Chondronecrosis refers to the death of cartilage tissue. It can affect joints, the ear, or the larynx and requires prompt medical attention for the best outcome.

What is Chondronecrosis?

Chondronecrosis is the localized death (necrosis) of cartilage tissue (from the Greek chondros = cartilage). Cartilage is a specialized connective tissue found in joints, the outer ear, the larynx, the nose, and the trachea. Because cartilage lacks its own blood supply, it depends entirely on nutrients diffusing from surrounding tissues.
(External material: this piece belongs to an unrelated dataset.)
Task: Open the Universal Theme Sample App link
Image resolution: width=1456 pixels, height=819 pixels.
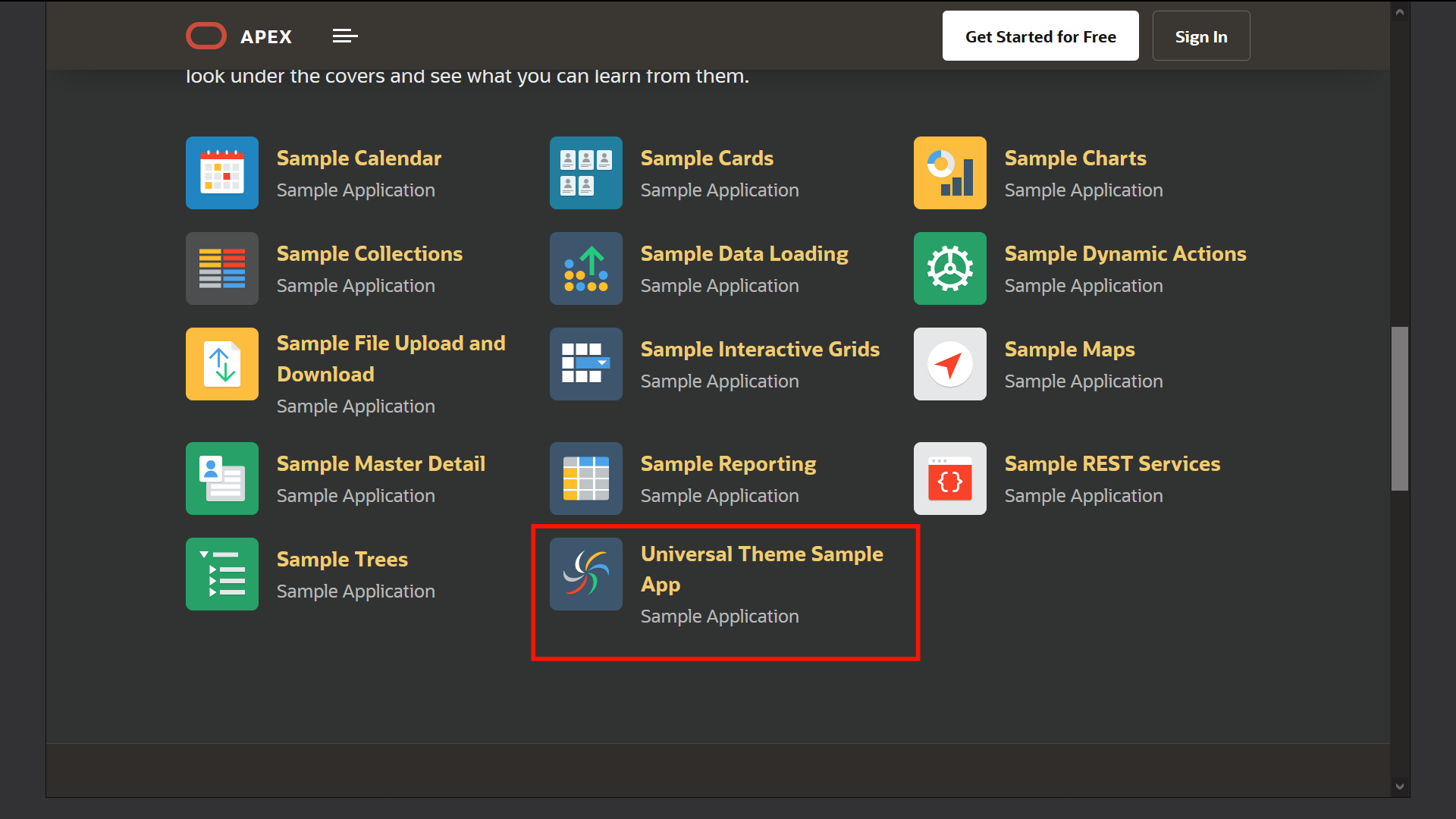Action: [762, 569]
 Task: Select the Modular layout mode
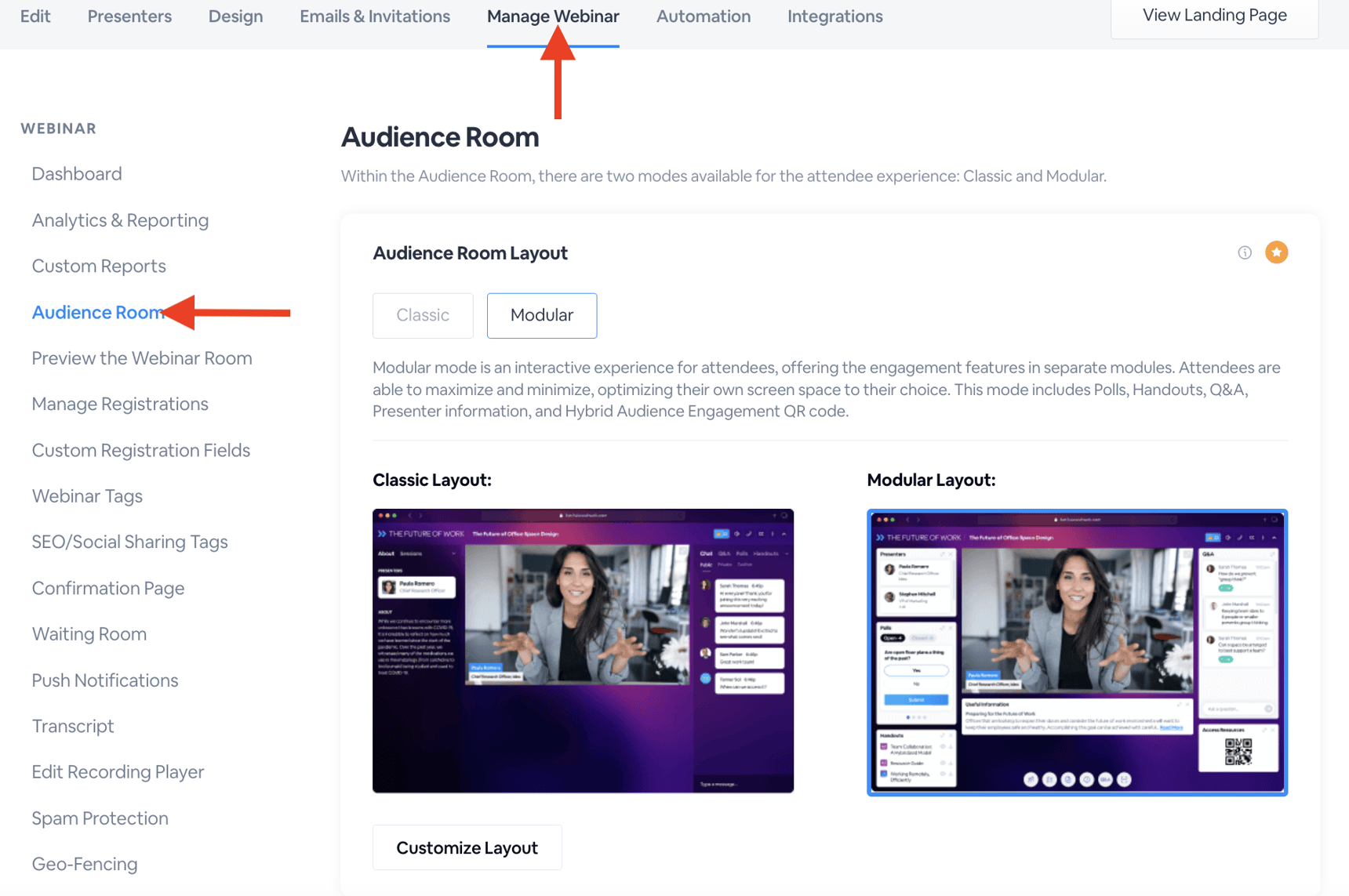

When this supply is disrupted or the tissue is damaged, the cartilage cells (chondrocytes) can die, leading to chondronecrosis.

Causes

Chondronecrosis can be triggered by a range of factors:

  • Radiation therapy: Ionizing radiation, particularly during treatment of head and neck tumors, can directly damage cartilage tissue (radionecrosis of cartilage).
  • Infections: Bacterial infections such as perichondritis can disrupt cartilage nutrition and lead to tissue death.
  • Trauma: Injuries that crush or tear the tissues surrounding cartilage.
  • Circulatory disorders: Interruption of blood flow to adjacent tissue, as seen in avascular necrosis affecting joint cartilage.
  • Mechanical overload: Chronic pressure or friction, particularly in joint areas.
  • Autoimmune diseases: Inflammatory conditions such as relapsing polychondritis can attack cartilage structures throughout the body.

Commonly Affected Sites

  • Laryngeal cartilage: Especially following radiation therapy to the neck (laryngeal chondronecrosis).
  • Outer ear (auricle): After infections, trauma, or piercing complications.
  • Joints: Particularly the knee, hip, and shoulder in avascular necrosis with cartilage involvement.
  • Nasal septum: Less commonly, following injury or infection.

Symptoms

Symptoms vary depending on the affected site but may include:

  • Pain and tenderness in the affected area
  • Swelling and redness (signs of inflammation)
  • Deformity of the cartilage structure (e.g., cauliflower ear, nasal collapse)
  • Functional impairment: voice changes or difficulty swallowing when the larynx is involved
  • Restricted joint mobility when joint cartilage is affected
  • Fistula formation or open wounds in severe cases

Diagnosis

The diagnosis of chondronecrosis is based on clinical findings and imaging:

  • Physical examination: Inspection and palpation of the affected region.
  • Imaging: CT (computed tomography) or MRI (magnetic resonance imaging) to assess the extent of necrosis.
  • Endoscopy: For suspected laryngeal chondronecrosis to directly visualize the larynx.
  • Biopsy: In unclear cases to rule out tumors or other conditions.

Treatment

Treatment depends on the cause, severity, and location of the necrosis:

Conservative Treatment

  • Antibiotics for bacterial infection
  • Pain management and anti-inflammatory therapy
  • Hyperbaric oxygen therapy (HBO): Increases tissue oxygenation and can be beneficial for radiation-induced necrosis

Surgical Treatment

  • Surgical removal (debridement) of necrotic tissue
  • Reconstructive procedures to restore cartilage structure (e.g., cartilage grafting)
  • In severe cases: partial or complete removal of the affected cartilage (e.g., laryngectomy for extensive laryngeal necrosis)

Prognosis

The prognosis of chondronecrosis depends strongly on its cause, severity, and the timing of treatment. Early diagnosis and prompt intervention significantly improve outcomes. Radiation-induced chondronecrosis may follow a prolonged course and often requires interdisciplinary care involving oncologists, surgeons, and rehabilitation specialists.

References

  1. Pfreundner L, Willner J, Baier K et al. - Laryngeal chondronecrosis after radiotherapy. Strahlentherapie und Onkologie, 2000.
  2. Marx RE - Osteoradionecrosis: A new concept of its pathophysiology. Journal of Oral and Maxillofacial Surgery, 1983.
  3. European Society for Head and Neck Oncology - Guidelines on the management of cartilage disorders, 2020.